## Raw data:
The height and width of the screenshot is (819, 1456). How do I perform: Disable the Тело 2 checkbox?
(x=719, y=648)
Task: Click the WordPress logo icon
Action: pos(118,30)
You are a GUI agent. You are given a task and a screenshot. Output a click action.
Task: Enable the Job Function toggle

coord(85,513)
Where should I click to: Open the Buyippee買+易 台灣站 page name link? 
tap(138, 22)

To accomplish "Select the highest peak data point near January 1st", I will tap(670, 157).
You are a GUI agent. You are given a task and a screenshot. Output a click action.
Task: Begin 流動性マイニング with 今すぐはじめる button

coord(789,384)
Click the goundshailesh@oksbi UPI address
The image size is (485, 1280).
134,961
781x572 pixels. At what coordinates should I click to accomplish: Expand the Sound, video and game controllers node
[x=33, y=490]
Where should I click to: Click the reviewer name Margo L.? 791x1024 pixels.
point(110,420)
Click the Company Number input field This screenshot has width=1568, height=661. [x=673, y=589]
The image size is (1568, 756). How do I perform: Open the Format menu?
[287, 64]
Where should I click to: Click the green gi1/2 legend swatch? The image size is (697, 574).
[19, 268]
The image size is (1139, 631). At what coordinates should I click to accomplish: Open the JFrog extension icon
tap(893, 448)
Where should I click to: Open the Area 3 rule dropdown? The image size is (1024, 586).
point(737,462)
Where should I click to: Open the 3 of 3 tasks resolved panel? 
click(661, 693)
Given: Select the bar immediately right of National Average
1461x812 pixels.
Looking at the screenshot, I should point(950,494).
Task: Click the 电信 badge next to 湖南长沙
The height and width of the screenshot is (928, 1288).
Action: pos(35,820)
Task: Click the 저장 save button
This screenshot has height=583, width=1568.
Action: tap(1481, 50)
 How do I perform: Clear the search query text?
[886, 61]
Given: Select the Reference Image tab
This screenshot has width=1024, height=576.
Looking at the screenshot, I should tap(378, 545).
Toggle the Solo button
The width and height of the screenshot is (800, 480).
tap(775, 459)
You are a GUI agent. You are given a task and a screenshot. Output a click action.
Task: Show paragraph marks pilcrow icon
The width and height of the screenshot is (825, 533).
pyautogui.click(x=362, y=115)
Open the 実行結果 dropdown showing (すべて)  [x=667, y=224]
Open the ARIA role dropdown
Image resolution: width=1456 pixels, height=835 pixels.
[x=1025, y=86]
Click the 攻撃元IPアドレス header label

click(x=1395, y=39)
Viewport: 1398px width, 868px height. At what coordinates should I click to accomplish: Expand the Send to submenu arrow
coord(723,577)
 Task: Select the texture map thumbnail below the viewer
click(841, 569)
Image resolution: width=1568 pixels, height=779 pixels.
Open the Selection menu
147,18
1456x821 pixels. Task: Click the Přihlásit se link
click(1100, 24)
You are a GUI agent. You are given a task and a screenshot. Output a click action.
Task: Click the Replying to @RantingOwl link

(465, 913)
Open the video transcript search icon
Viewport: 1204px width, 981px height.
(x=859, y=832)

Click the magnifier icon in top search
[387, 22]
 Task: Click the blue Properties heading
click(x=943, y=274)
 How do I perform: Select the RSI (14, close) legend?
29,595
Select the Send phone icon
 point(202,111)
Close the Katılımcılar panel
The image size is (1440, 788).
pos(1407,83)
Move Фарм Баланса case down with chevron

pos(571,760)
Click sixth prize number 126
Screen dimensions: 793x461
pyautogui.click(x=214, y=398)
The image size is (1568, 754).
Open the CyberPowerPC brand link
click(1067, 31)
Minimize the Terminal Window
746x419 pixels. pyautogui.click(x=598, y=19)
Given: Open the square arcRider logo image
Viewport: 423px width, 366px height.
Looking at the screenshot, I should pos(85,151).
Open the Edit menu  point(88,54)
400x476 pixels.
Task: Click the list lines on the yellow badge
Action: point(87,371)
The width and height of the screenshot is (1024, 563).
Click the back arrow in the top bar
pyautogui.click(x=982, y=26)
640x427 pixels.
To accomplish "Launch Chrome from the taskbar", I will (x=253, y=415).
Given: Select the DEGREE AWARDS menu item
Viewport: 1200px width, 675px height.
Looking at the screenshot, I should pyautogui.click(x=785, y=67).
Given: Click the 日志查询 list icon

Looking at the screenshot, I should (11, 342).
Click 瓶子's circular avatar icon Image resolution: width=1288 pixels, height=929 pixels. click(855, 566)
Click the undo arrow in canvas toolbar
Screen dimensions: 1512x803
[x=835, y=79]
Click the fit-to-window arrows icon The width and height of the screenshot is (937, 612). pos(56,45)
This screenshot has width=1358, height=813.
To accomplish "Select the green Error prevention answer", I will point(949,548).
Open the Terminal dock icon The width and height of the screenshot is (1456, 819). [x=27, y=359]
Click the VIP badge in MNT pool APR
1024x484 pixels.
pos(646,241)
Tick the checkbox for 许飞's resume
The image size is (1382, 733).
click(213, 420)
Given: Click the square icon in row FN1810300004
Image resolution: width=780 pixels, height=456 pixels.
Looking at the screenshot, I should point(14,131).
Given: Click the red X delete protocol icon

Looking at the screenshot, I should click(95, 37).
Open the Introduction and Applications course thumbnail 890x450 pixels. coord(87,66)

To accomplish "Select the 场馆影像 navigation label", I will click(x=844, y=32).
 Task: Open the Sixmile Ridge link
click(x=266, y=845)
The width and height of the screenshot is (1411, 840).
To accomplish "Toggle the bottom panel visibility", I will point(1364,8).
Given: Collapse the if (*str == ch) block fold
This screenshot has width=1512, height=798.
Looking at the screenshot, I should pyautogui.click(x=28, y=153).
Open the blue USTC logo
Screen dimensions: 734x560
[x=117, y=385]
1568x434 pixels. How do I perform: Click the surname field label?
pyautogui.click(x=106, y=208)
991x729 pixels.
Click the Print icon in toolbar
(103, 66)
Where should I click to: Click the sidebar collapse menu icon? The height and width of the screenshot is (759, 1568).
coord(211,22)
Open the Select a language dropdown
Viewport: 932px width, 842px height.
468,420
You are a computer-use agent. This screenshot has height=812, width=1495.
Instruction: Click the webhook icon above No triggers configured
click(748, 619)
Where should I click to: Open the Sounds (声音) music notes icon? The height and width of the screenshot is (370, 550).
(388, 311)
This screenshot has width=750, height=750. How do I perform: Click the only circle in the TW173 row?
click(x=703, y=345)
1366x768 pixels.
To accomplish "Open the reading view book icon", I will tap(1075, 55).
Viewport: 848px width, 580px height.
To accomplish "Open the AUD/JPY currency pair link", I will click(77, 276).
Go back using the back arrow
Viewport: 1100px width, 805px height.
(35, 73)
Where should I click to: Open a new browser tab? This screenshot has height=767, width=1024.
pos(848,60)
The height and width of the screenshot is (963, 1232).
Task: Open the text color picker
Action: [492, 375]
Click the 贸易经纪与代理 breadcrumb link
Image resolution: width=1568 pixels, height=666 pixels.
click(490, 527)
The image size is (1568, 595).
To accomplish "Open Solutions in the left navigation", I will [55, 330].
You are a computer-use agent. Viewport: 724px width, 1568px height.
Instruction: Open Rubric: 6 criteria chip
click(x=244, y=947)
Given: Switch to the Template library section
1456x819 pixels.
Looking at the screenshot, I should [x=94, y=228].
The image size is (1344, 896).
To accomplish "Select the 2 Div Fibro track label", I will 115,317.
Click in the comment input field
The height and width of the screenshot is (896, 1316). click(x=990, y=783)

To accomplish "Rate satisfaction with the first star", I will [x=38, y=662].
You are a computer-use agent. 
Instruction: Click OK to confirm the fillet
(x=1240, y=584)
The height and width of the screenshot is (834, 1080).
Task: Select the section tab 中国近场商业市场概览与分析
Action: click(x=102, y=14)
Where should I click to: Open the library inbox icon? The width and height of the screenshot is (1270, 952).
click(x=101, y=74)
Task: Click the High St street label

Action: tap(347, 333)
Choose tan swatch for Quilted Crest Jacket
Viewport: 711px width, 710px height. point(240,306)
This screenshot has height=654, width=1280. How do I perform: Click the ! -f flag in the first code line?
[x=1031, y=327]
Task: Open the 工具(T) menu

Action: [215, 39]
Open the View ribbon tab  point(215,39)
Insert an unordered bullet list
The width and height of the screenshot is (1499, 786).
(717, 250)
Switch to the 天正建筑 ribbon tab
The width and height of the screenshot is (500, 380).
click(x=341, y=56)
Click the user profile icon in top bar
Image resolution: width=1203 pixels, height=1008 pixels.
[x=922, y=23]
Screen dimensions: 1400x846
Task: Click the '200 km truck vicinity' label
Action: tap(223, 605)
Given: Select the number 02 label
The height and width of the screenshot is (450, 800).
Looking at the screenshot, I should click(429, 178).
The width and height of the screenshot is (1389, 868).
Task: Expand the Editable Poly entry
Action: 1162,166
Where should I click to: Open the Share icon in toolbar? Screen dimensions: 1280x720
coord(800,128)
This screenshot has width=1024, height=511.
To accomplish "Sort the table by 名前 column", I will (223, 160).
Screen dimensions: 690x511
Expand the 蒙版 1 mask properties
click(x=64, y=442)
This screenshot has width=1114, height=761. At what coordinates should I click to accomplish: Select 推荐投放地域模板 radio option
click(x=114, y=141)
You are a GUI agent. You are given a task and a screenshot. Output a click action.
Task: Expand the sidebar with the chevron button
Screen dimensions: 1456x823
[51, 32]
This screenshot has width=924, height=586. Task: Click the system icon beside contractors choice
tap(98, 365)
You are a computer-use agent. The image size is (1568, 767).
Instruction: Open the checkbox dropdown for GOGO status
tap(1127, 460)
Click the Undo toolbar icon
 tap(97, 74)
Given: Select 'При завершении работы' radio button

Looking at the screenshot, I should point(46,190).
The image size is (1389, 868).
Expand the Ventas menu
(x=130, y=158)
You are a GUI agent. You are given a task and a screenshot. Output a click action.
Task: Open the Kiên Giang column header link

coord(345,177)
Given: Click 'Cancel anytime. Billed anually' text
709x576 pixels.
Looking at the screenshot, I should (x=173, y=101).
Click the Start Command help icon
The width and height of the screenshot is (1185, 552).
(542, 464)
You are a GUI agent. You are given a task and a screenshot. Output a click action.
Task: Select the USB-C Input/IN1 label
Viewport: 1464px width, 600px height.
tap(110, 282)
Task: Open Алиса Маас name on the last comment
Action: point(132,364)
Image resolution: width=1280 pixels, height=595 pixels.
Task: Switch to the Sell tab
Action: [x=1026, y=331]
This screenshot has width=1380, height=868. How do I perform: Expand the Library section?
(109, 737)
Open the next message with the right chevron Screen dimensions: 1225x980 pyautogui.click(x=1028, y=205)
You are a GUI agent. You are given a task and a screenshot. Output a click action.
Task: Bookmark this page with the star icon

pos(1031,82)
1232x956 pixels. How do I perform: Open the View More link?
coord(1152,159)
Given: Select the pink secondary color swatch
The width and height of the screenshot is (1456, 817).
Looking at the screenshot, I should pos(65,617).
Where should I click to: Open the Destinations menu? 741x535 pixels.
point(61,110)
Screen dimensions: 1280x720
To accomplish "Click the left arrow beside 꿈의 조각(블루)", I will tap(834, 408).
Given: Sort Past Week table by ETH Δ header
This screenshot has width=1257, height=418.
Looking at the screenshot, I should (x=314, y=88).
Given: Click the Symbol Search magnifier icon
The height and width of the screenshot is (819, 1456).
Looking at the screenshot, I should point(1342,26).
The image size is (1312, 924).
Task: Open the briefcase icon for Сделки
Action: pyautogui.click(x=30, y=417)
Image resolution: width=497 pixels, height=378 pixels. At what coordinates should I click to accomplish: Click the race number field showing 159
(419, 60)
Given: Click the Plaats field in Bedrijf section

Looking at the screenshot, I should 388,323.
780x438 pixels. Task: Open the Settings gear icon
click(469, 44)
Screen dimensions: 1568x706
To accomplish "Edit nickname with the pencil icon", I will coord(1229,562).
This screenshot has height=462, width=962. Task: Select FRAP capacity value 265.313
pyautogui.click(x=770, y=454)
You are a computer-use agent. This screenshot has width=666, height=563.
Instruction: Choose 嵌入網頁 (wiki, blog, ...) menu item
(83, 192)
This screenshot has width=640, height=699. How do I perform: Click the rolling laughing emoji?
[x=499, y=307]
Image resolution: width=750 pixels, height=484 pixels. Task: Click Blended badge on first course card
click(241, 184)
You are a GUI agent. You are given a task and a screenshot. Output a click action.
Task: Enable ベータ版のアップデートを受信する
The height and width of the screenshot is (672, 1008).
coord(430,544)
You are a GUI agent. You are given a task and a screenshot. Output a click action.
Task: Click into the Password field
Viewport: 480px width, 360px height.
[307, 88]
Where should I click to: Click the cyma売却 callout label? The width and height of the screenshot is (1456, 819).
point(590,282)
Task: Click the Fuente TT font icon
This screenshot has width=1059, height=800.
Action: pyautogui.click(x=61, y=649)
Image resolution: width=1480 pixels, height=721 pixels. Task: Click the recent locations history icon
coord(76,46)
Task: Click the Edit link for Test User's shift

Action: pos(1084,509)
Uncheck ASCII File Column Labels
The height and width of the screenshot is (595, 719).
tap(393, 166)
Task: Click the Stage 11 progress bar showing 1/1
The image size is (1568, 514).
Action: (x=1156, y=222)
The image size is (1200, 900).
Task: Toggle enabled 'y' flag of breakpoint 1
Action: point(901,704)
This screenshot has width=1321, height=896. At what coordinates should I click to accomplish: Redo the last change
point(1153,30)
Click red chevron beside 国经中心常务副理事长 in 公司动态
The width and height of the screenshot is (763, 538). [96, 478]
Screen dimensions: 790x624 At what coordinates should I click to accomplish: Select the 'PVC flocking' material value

## Required task:
Copy the records starting with the line that contains "Given: Select 'При" and going on through the line that contains "coord(345,177)", renaming "Ventas" to "Compras" and keeping everything else the same.

## Completed task:
Given: Select 'При завершении работы' radio button

Looking at the screenshot, I should point(46,190).
The image size is (1389, 868).
Expand the Compras menu
(x=130, y=158)
You are a GUI agent. You are given a task and a screenshot. Output a click action.
Task: Open the Kiên Giang column header link

coord(345,177)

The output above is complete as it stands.